= RECORDED DATA =
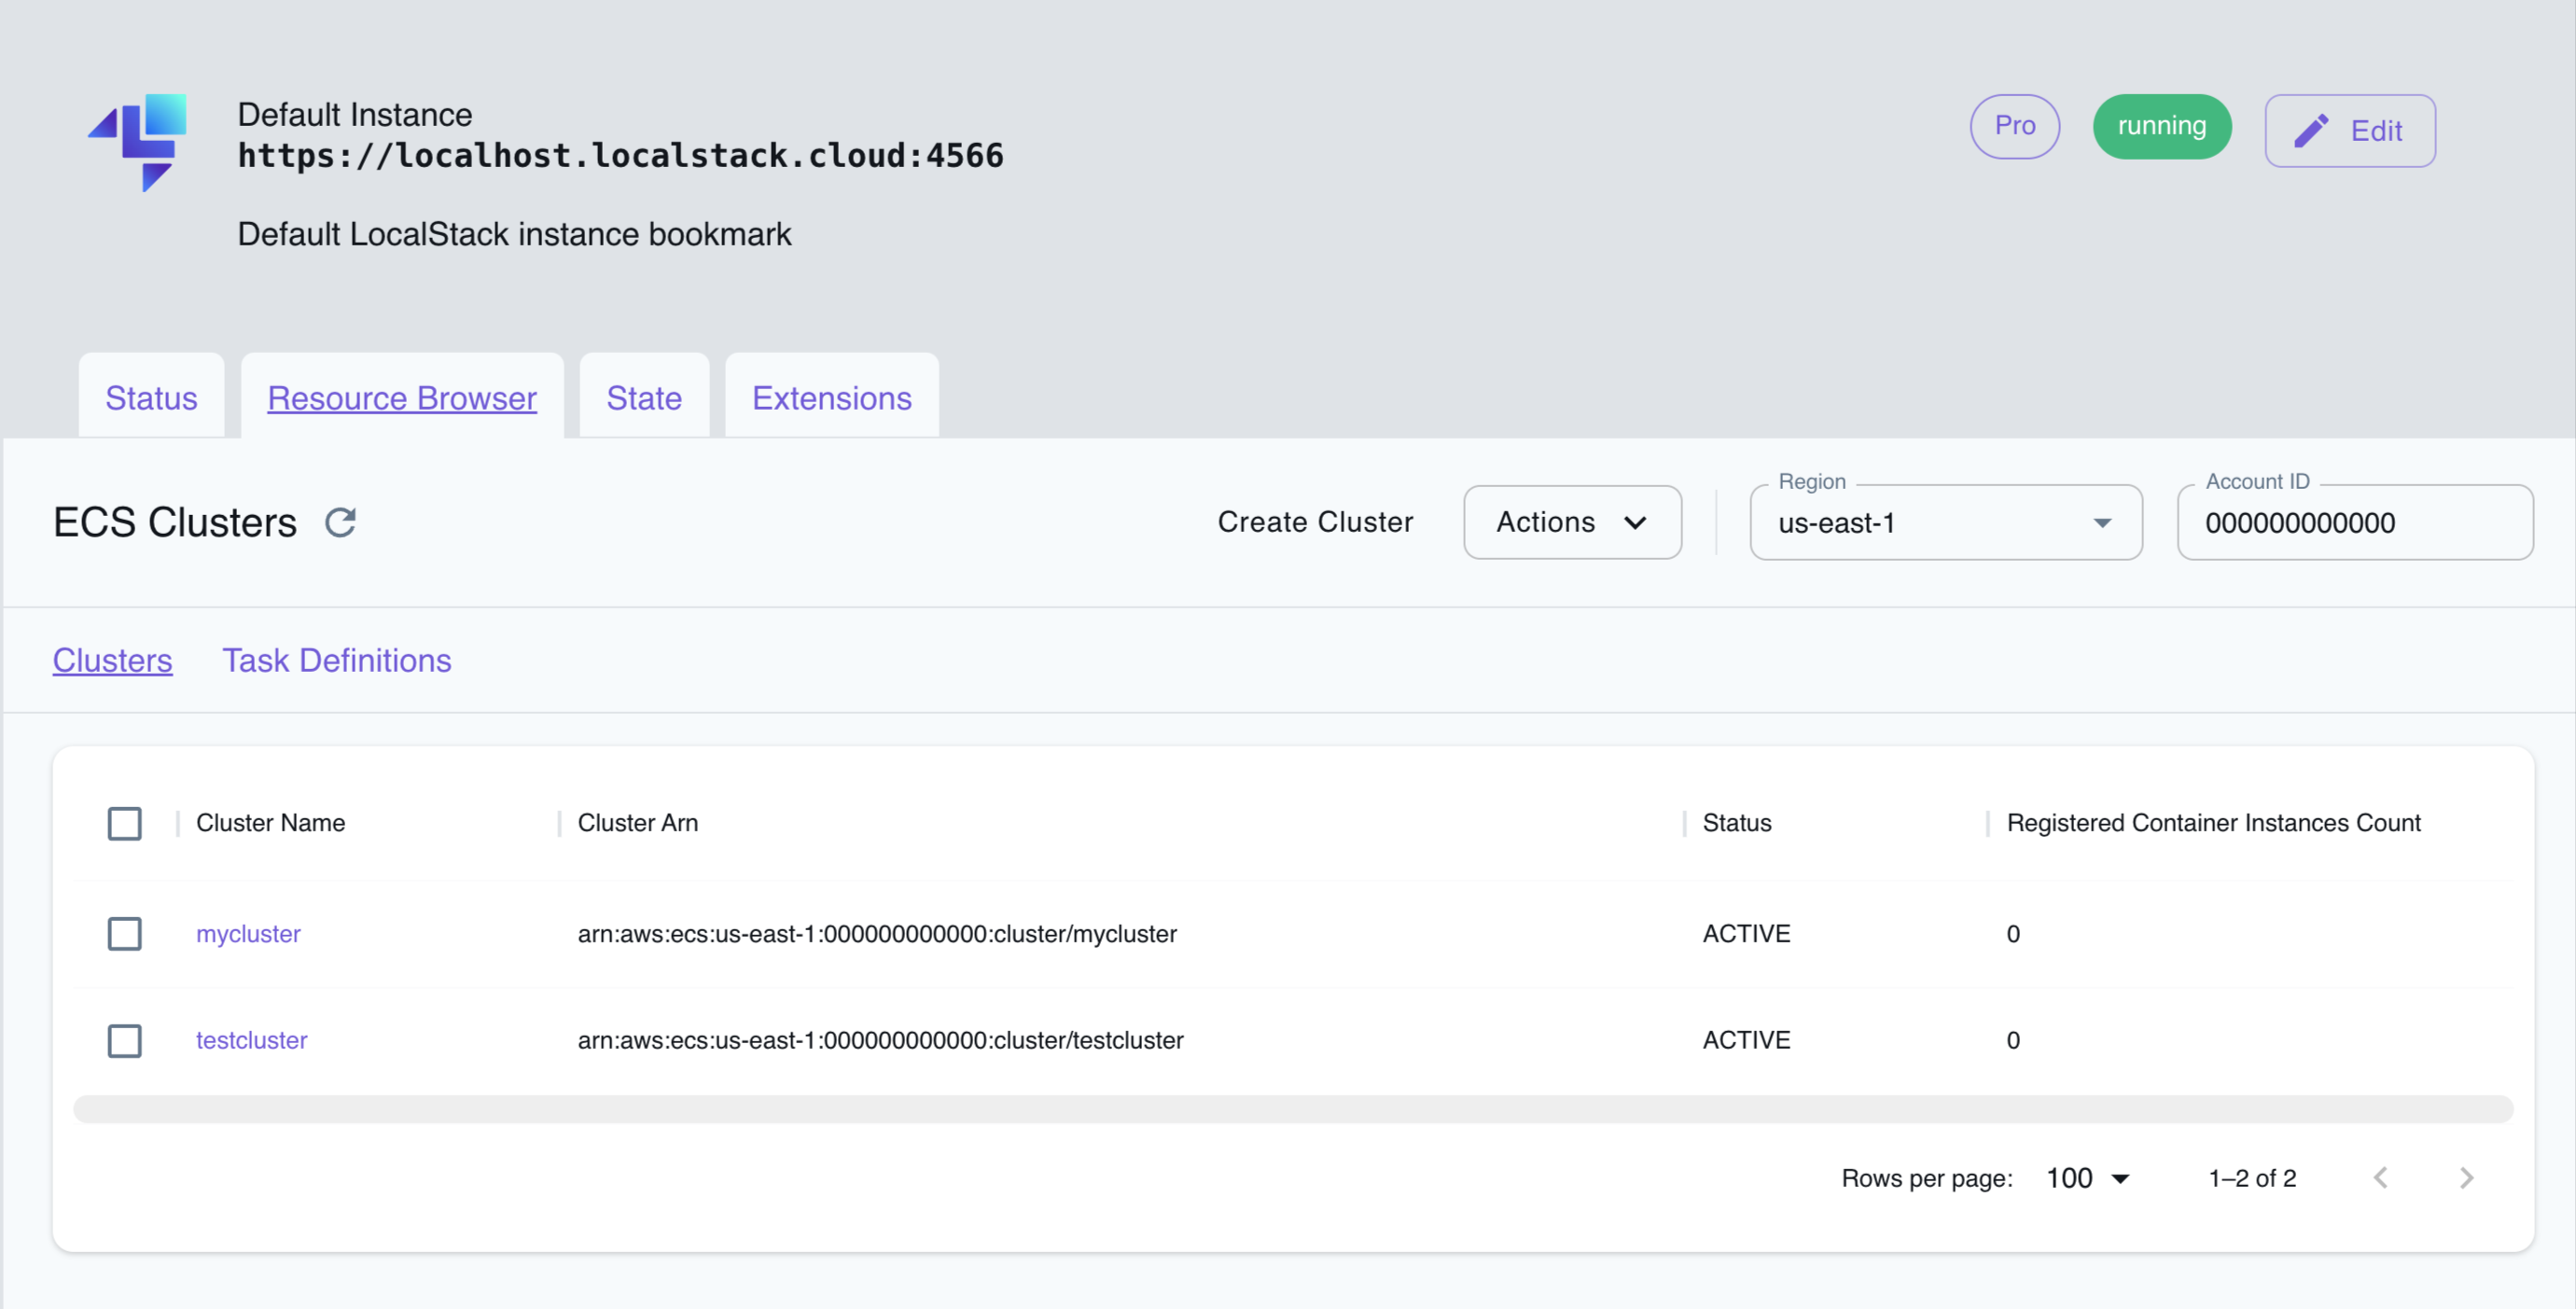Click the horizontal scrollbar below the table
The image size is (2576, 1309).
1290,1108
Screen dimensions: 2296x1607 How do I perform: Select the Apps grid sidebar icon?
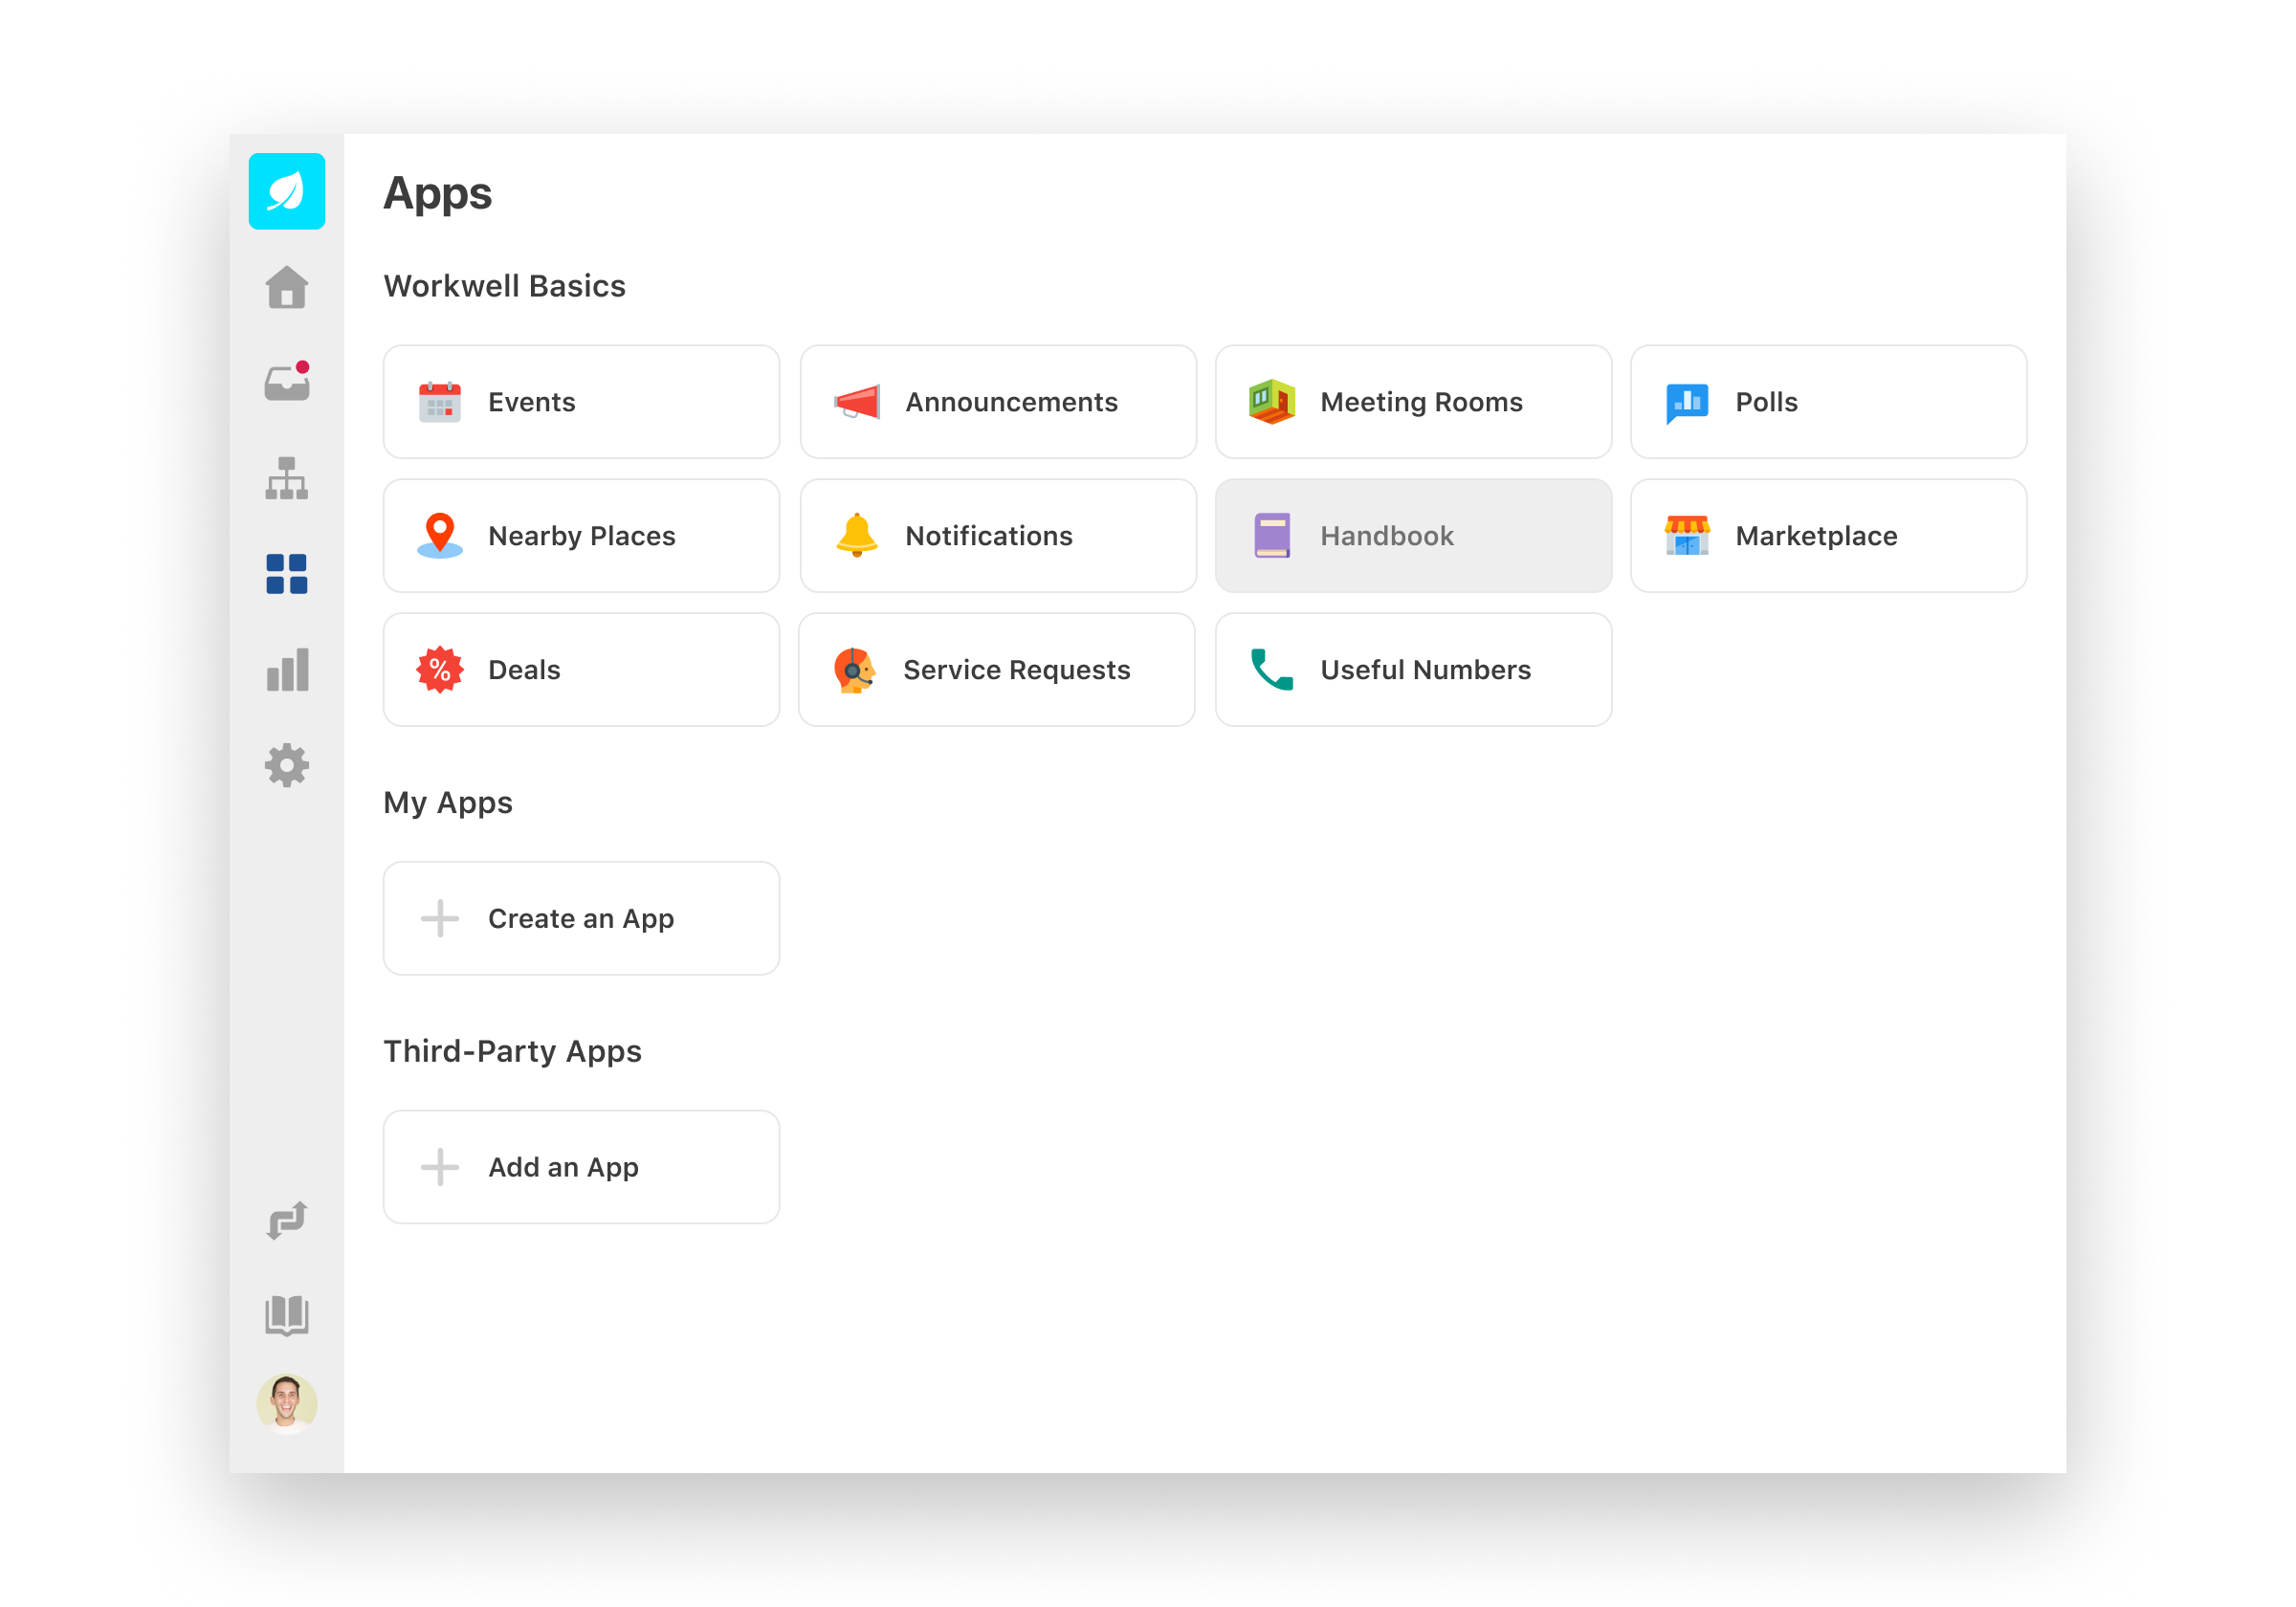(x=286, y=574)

= INSTRUCTION =
Return each line of the records above unchanged, omitting the pictures.

= TASK ANSWER =
Click the horizontal scrollbar below the table
The image size is (2576, 1309).
1290,1108
Screen dimensions: 2296x1607 How do I perform: Select the Apps grid sidebar icon?
(x=286, y=574)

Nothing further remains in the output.